» **Task details**
Retype a passage from the truck-on-a-ramp problem below, starting at the words "a) $F = 13166.468\,N$, b)" and ending after "perpendicular to ramp)".

» **Text section**

------------

Question

. An 8-ton truck is initially going up a 20° ramp with a speed of 90 km/hr. The truck, then, brakes reaching a speed of 36 km/hr after 3 seconds. Assuming constant deceleration determine (a) the magnitude of the braking force, (b) the additional time required for the truck to stop. Neglect air resistance and rolling resistance.

Answer 1

Answer:

a) $F = 13166.468\,N$, b) $t = 2\,s.$

Explanation:

a) The equations of equilibrium for the truck are: (x' is the axis parallel to ramp, y' is the axis perpendicular to ramp)

During braking:

$\Sigma F_{x'} = - m\cdot g \cdot \sin \theta - F = m\cdot a$

$\Sigma F_{y'} = N - m\cdot g \cdot \cos \theta = 0$

The deceleration experimented by the truck is:

$a=\frac{(36\,\frac{km}{h} )\cdot (\frac{1000\,m}{1\,km} )\cdot (\frac{1\,h}{3600\,s} )-(90\,\frac{km}{h} )\cdot (\frac{1000\,m}{1\,km} )\cdot (\frac{1\,h}{3600\,s} )}{3\,s}$

$a = -5\,\frac{m}{s^{2}}$

The braking force is:

$F= - m\cdot (g\cdot \sin \theta+a)$

$F = -(8000\,kg)\cdot [(9.807\,\frac{m}{s^{2}} )\cdot \sin 20^{\textdegree}-5\,\frac{m}{s^{2}} ]$

$F = 13166.468\,N$

b) The additional time required for the truck to stop is:

$t = \frac{0\,\frac{m}{s}-(36\,\frac{km}{h} )\cdot(\frac{1000\,m}{1\,km} )\cdot (\frac{1\,h}{3600\,s} ) }{-5\,\frac{m}{s^{2}} }$

$t = 2\,s.$

------------

» **Supplied material**
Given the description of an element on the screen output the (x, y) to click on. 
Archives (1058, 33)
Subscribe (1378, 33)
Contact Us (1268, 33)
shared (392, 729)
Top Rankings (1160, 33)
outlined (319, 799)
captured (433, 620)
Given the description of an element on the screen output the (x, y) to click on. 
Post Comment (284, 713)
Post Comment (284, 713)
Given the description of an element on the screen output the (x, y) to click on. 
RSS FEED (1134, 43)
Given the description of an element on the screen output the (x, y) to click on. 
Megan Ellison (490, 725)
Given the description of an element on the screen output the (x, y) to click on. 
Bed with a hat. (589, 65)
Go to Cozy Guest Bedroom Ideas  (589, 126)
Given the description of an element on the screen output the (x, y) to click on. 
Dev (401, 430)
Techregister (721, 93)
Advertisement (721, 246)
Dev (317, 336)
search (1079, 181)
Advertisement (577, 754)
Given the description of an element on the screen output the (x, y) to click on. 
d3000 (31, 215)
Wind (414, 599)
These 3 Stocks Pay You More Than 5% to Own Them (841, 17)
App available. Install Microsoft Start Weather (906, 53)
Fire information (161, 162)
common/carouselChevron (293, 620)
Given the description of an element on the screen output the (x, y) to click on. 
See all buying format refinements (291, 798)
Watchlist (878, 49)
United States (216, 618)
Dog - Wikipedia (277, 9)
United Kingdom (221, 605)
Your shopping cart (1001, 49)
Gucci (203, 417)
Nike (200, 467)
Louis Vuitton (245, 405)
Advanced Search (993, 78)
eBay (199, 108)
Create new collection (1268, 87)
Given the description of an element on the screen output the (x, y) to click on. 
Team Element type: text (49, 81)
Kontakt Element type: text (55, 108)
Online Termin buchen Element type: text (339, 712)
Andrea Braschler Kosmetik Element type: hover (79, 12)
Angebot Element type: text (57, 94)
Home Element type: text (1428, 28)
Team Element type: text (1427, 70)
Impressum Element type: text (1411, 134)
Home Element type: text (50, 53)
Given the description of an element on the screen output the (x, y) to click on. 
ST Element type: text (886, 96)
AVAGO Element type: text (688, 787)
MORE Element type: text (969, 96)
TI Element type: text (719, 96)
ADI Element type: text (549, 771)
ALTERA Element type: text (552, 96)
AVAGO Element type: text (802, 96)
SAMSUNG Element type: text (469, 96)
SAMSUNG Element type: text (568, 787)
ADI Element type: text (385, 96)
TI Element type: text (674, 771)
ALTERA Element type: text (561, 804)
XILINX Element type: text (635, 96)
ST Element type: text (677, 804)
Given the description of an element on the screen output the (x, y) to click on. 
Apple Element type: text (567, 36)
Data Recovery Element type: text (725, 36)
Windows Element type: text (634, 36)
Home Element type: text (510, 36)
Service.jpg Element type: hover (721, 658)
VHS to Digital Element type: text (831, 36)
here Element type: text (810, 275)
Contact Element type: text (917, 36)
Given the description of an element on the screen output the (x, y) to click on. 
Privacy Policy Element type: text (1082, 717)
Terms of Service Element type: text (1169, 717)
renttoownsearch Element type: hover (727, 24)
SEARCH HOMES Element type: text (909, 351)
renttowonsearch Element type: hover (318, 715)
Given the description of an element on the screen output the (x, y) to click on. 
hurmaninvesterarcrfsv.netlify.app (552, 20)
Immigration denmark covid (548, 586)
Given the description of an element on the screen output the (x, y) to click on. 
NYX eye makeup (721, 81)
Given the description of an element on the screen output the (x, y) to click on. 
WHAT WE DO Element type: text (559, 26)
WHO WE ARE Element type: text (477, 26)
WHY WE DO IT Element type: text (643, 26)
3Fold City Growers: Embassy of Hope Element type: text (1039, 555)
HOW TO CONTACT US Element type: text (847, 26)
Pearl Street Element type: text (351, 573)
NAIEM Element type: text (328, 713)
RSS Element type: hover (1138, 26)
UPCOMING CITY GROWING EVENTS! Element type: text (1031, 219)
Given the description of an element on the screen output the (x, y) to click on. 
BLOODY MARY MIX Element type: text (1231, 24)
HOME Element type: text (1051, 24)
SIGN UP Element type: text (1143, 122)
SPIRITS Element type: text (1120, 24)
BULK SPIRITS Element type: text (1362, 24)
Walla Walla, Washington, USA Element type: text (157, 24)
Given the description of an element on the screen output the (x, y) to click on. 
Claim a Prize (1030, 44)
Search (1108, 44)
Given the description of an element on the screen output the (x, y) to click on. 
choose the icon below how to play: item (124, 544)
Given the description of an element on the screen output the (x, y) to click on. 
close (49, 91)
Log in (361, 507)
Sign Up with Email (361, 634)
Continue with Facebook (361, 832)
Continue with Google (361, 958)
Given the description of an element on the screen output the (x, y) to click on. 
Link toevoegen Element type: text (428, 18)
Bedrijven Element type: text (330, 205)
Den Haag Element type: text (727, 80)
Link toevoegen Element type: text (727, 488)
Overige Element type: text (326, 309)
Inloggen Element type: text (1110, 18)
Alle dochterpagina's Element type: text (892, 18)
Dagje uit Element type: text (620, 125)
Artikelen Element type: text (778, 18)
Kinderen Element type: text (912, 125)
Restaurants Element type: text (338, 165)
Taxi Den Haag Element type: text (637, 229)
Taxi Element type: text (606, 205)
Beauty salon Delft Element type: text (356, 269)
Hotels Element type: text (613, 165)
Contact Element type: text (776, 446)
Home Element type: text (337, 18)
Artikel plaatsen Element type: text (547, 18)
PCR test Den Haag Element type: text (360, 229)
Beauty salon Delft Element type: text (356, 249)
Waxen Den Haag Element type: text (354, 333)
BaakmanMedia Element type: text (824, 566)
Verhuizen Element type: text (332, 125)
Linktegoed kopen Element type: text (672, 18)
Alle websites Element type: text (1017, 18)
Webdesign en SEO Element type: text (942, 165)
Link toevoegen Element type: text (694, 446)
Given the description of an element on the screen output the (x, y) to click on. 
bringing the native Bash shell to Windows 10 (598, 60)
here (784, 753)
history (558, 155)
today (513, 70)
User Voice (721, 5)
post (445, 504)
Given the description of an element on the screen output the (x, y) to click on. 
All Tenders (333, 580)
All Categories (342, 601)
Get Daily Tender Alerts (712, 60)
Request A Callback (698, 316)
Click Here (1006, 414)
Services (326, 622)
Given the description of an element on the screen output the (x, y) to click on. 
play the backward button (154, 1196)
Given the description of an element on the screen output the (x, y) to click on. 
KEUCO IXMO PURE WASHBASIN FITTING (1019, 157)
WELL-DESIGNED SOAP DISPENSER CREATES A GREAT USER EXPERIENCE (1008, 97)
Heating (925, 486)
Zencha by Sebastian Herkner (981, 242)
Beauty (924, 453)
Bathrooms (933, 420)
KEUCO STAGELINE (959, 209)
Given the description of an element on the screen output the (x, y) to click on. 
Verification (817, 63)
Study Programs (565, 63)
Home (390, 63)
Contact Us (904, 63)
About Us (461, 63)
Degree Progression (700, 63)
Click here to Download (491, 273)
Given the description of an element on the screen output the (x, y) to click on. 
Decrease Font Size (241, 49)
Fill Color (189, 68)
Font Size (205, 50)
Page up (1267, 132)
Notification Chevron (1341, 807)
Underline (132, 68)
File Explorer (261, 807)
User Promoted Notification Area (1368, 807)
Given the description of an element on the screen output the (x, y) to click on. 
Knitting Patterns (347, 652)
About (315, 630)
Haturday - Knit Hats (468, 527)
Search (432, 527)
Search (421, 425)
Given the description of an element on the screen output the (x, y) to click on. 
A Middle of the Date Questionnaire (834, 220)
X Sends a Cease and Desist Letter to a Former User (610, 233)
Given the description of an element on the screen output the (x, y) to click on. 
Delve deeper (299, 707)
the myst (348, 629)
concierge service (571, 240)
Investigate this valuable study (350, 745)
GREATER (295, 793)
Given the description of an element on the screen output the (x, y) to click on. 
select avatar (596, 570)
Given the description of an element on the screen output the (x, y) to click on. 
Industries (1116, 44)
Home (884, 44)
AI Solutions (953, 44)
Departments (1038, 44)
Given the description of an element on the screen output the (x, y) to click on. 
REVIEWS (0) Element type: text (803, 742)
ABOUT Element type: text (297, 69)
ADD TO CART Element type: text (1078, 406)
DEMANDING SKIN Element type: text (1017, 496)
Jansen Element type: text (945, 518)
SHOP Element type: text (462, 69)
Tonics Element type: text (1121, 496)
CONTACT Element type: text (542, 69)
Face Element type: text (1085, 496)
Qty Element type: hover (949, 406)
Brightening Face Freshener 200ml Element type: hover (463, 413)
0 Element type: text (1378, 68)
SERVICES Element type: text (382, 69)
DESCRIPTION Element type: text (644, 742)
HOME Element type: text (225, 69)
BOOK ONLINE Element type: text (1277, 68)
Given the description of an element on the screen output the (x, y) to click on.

------------

» **Task answer**
a) $F = 13166.468\,N$, b) $t = 2\,s.$

Explanation:

a) The equations of equilibrium for the truck are: (x' is the axis parallel to ramp, y' is the axis perpendicular to ramp)